Pour en savoir plus, nous avons interrogé Pablo Stefanoni, journaliste et chercheur indépendant ayant travaillé plusieurs années à La Paz. Ex-directeur de la version bolivienne du Monde diplomatique et aujourd'hui rédacteur en chef de la revue continentale Nueva Sociedad, Stefanoni est également l'auteur (avec Hervé Do Alto) de Nous serons des millions. Evo Morales et la gauche au pouvoir en Bolivie (Raisons d'agir, 2008) et de « Qué hacer con los indios », y otros traumas irresueltos de la colonialidad («"Que faire des indiens'', et autres traumatismes irrésolus de la colonialité», Plural, La Paz, 2010).
Mediapart – Que s'est-il passé au juste à Yucumo ?
Pablo Stefanoni – La police est intervenue de façon inattendue et brutale contre un campement d'indigènes qui marchent depuis le 15 août sur La Paz pour s'opposer à la construction d'une route traversant leurs territoires.
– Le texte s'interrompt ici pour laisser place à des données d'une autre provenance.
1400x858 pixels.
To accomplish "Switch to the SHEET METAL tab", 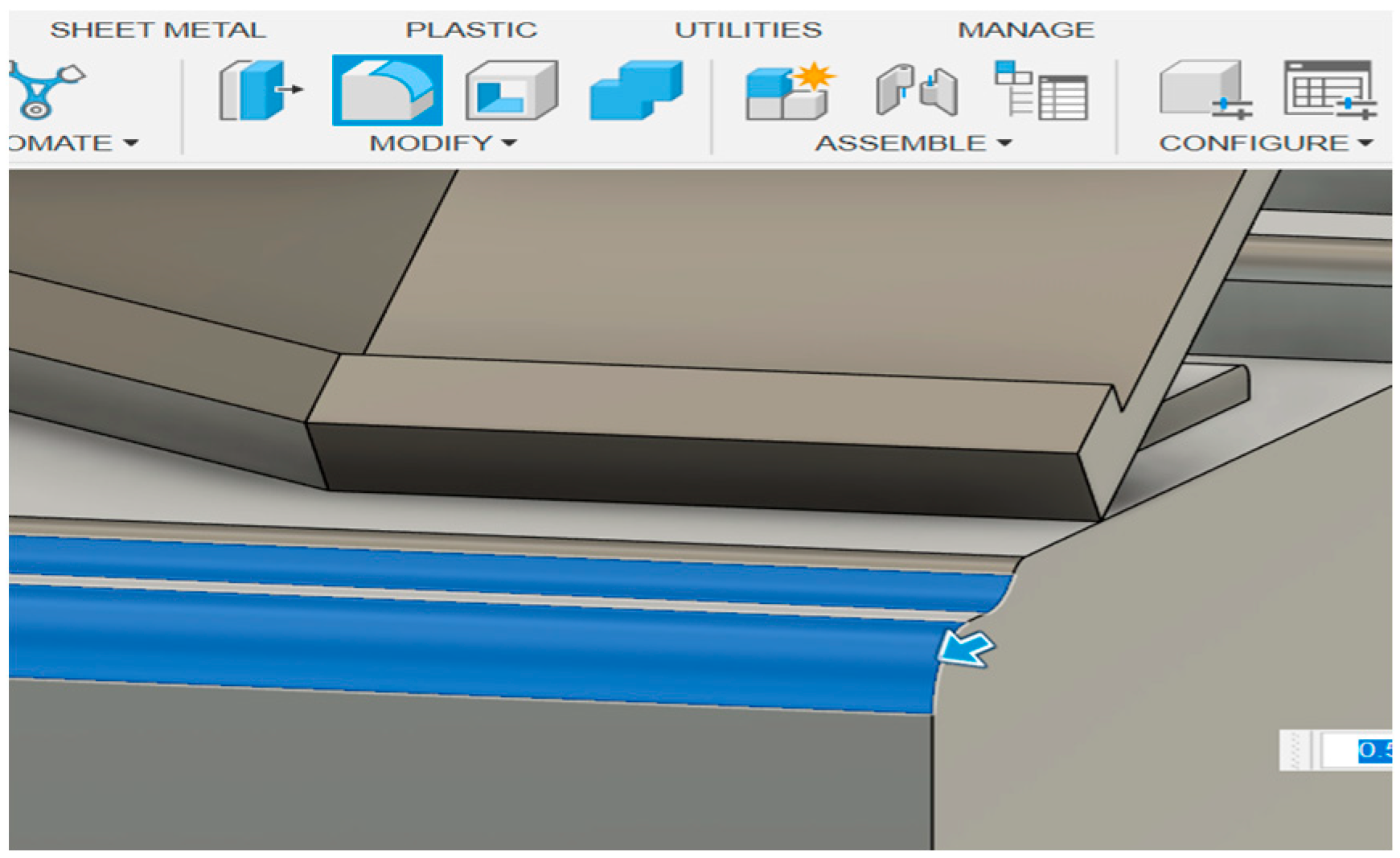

Théoriquement, les policiers étaient censés empêcher un affrontement entre les indigènes amazoniens et des paysans aymaras et quechuas partisans du projet de route qui bloquaient Yucumo. Mais l'intervention a dégénéré, les policiers ont matraqué et menotté les protestataires amazoniens, y compris des femmes portant leurs nourrissons, et les ont bâillonnés avec du ruban adhésif.
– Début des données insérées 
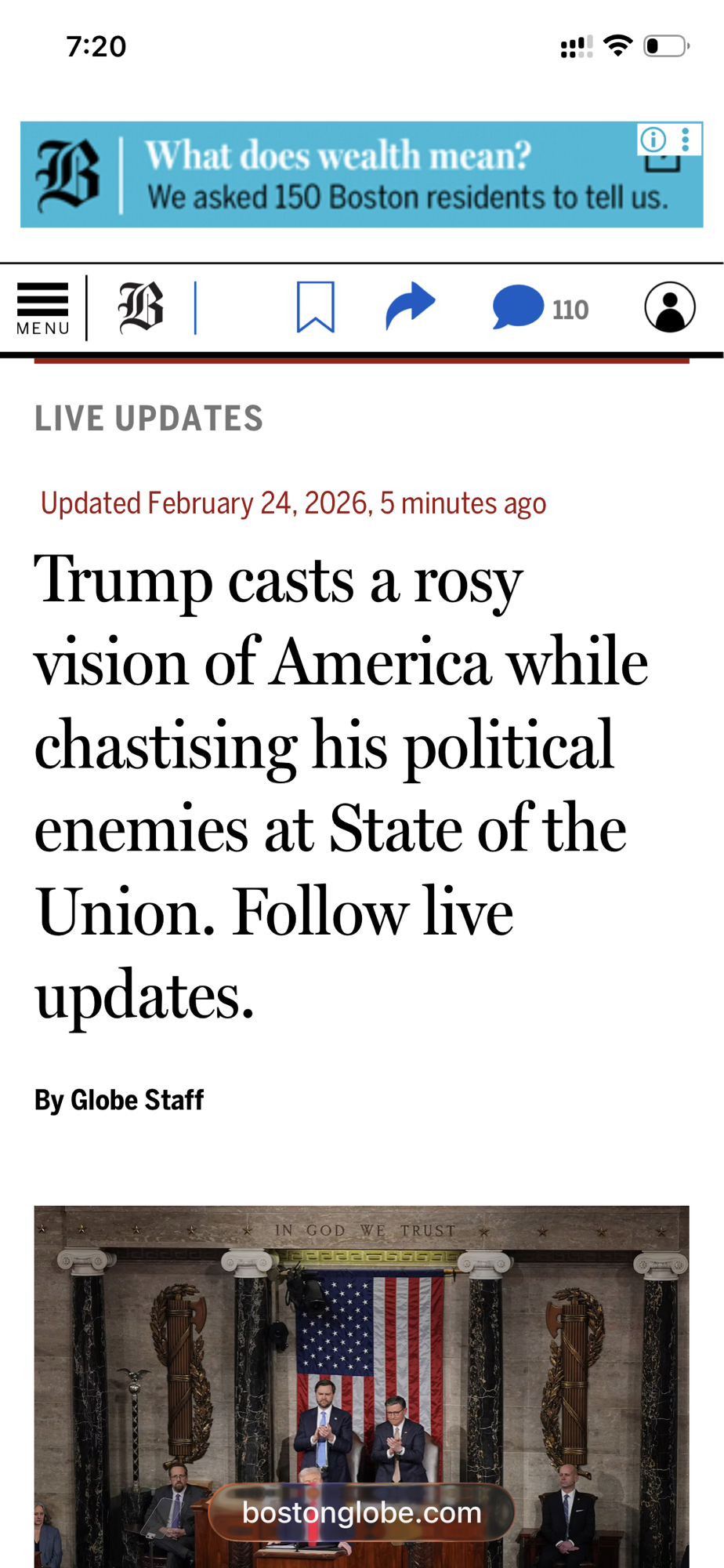Tap the Boston Globe logo in navigation bar
Image resolution: width=724 pixels, height=1568 pixels.
coord(141,307)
Ces actions ont engendré une vague massive d'indignation et de manifestations dans les villes du pays et un appel à la grève de la COB, la centrale ouvrière bolivienne. La ministre de la Défense, Cecilia Chacón, a démissionné en signe de désaccord avec la répression. Au bout de 24 heures, Evo Morales a déclaré qu'il n'était pas responsable de cette répression, que l'action des policiers était « impardonnable » et qu'il suspendait le projet de route et le soumettrait à référendum dans les deux départements concernés, Cochabamba et Beni. Le ministre de l'intérieur, Sacha Llorenti – qui nie lui aussi toute responsabilité directe –, s'est vu forcé de démissionner.